··· Data for this task ···

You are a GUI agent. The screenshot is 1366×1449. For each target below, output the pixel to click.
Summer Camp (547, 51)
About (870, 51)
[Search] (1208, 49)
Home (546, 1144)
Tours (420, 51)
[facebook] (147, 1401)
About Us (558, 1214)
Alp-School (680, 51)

···

> [Exercise] Would you please transcribe the records above in full and exactly?

> [Exercise response]
You are a GUI agent. The screenshot is 1366×1449. For each target below, output the pixel to click.
Summer Camp (547, 51)
About (870, 51)
[Search] (1208, 49)
Home (546, 1144)
Tours (420, 51)
[facebook] (147, 1401)
About Us (558, 1214)
Alp-School (680, 51)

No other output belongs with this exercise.